**INSTRUCTIONS TO FOLLOW**:
Please retype part of the blog commentary below word for word, starting with "First on this" and stopping after "to Barack Obama.".

**SUPPLIED TEXT**:
First on this week is the “Reverend” Al Sharpton.  Yes, the “drug informant” Al Sharpton, who brought us this spectacularly polished turd:

“I think that the message is, no matter what the world may do to unfairly, no matter how your crucified, nailed to the cross at home, or in your personal relationships, or on the job that you can rise if you don’t lose yourself during the hard times and the challenges.[“]

Put aside the garbage where he’s trying to link the meaning of Easter to Barack Obama.

This is really, really bad theology.  Easter is about sin, a price that mankind would never be able to pay for redemption, and the willing sacrifice of God’s son to pay that price for ALL OF US, and to conquer death.  That doesn’t happen without Christ, no matter how much those who worship government try to convince us that we are the ones we’ve been waiting for.  An awful lot of rhetorical sulphur he’s preaching.  I think he might want to study up on what the book says about that kind of behavior.

Next up are the usual suspects with regard to Chelsea Clinton’s announcement  at the “Girls No Ceilings Conversation” event in New York City:

“One more thing to say very quickly,” the 34-year-old addressed the crowd. “Mark and I are very excited that we have our first child arriving later this year. I certainly feel all the better whether it’s a girl or a boy that they’ll grow up in a world with so many strong female leaders…”

Now, given the positive reaction from the crowd, one can only assume that they believe that she will be going to a store and purchasing a baby when she thinks that the time is right, because otherwise, she would be referring to a lump of cells that she has a sacrosanct right to terminate at anytime because it isn’t a “child” or “baby”…at least that’s what wymyn’s groups and blood money grubbers like Planned Parenthood keep telling us.

Hillary couldn’t help but to also chime in:

“I’m expecting a grand child which I’m very excited about. We’re very excited about what’s happening in our family but we’re also very excited about what we’re doing.”

**SOURCE INFORMATION**:
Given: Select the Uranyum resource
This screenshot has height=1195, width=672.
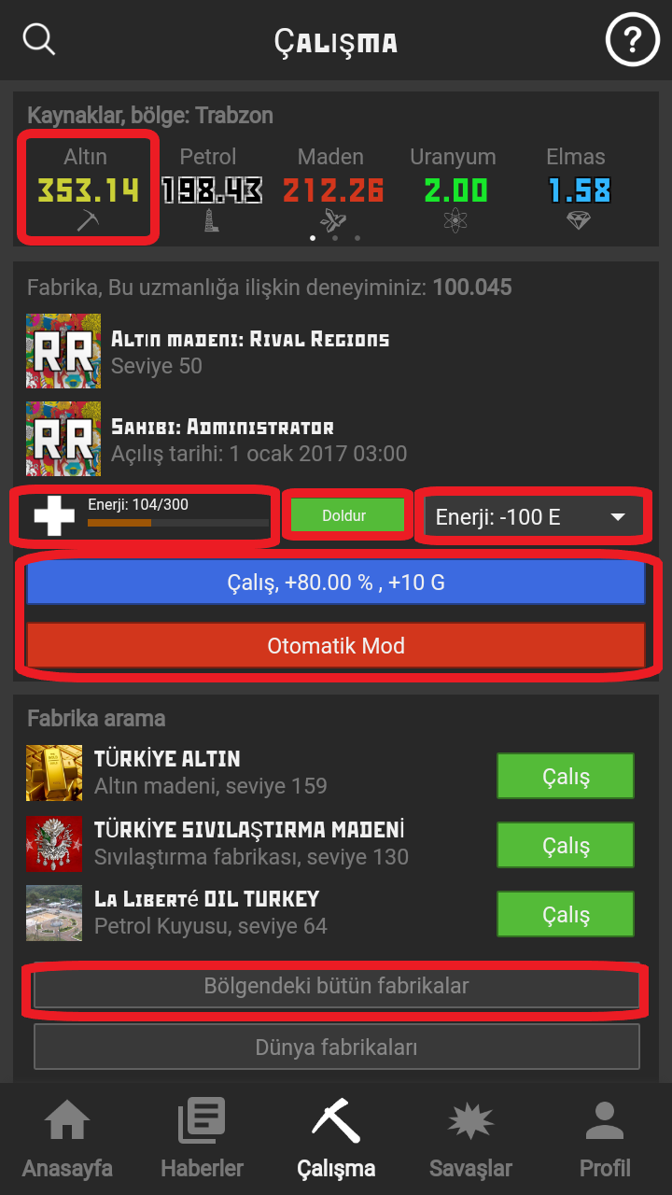Looking at the screenshot, I should point(455,190).
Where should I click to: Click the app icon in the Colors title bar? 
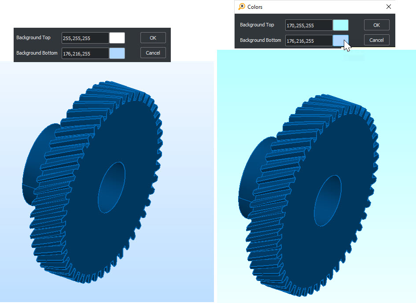coord(242,7)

**SOLUTION FOR THIS PROBLEM**:
First on this week is the “Reverend” Al Sharpton.  Yes, the “drug informant” Al Sharpton, who brought us this spectacularly polished turd:

“I think that the message is, no matter what the world may do to unfairly, no matter how your crucified, nailed to the cross at home, or in your personal relationships, or on the job that you can rise if you don’t lose yourself during the hard times and the challenges.[“]

Put aside the garbage where he’s trying to link the meaning of Easter to Barack Obama.